Queen of the Hungarian Mafia

by Gaby Reich-Anderson

 

 

 I think my grandmother was Queen of the Hungarian Mafia.

Her apartment in Montreal was Little Budapest, the place to be seen. She served espresso in delicate hand painted cups, and lovingly arranged sugary cakes and pastries on porcelain Herend platters. Ashtrays overflowed, as did information, gossip, and laughter. My sweet, spirited grandmother was the person to know in a large circle of immigrants who fled from hate, war, and political oppression in the 1950s.

These images from my youth remain with me. Beautifully dressed women, men in suits and ties, leaning into the conversation. I know it wasn’t the Mafia, but there was a silent, deafening pact.

At least for the adults. My brother, cousins and I came along in the sixties. We ran about, as kids often do, swept up in the embrace of doting friends and relatives. We were witnesses in these gatherings, future historians whose innocence kept us from comprehending the gratitude those in attendance must have felt for being there. For still being alive.

The chatter, the smell of cigarettes, and the sweetness of a sugar cube dipped in strong coffee on my tongue, colored my personality and saturated my mind with memories.

Their strength, humor and unimaginable pain were the building blocks of everything I am today, and their history sticks to my gut, existing like a layer of emotion under my skin. All of my family, most of them long gone, are forever with me.

As an author, this lovely and tragic past bleeds into my writing. I can’t stop it. I don’t want to. But I have a problem.

Earlier this year, I wrote a serious piece about the misery my mom lived through as a survivor of The Holocaust. The words spilled out of me. But then I hit a wall. One built from the guilt of exploiting or monetizing the misfortune of others. The shame was so overwhelming I deleted the entire work.

Was it the right thing to do? These stories are incredible, terrible. They’re of my grandmother negotiating with a rabbi about the list of women and children, her children, scheduled to be on the train to Auschwitz.

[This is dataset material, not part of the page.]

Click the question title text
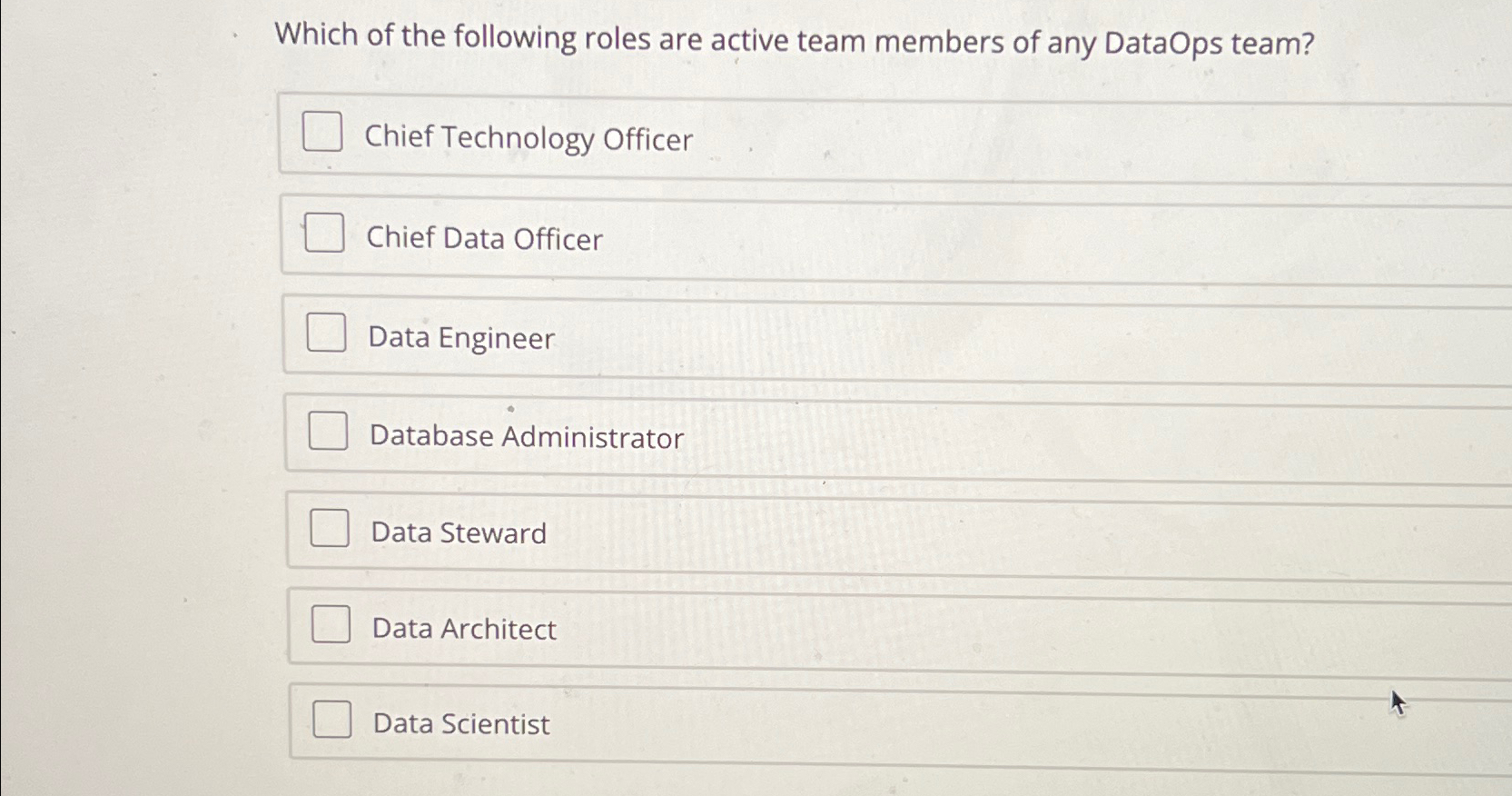tap(795, 38)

About my great-uncle in a prison camp, surviving only because he used ice and snow to clean himself. And tales of my dad hiding in cellars, while the Nazis killed my grandfather for helping two elderly Jewish men walking too slowly in the back of a line.

So what to do? Tuck these tales away or share them by getting the word out and hoping like hell for humanity to bend toward kindness and tolerance instead of hate, power, and greed?

The anxious side of me says to leave it alone, because we’ve all heard so many of these accounts. Does any declaration exist to make the world a better place or cast more shade on how vile it is to discriminate and kill based on, well… anything?

The other side of me, the one fighting to be brave, thinks back to when I was a kid. Listening, transfixed, as my relatives recounted the horrors and triumphs they’d lived through. Were those stories for my ears only, or were they telling me so I can make sure it doesn’t happen again? So I can tell you.

 

* * * * *


Gaby Reich-Anderson is a first-generation Hungarian Canadian. At age twelve, she became a U.S. citizen, and a hybrid of the tight-knit immigrant community in Montreal, Quebec, and the American Dream. At The University of Denver, she studied business administration, creative writing, and business law. She currently lives in metro Atlanta, where she is employed as a practice consultant for behavioral health providers.
Her hobbies are hanging out with her family, writing, and giving the dogs flea baths. She's been a member of The Atlanta Writers Club and Roswell Critique Group since 2011.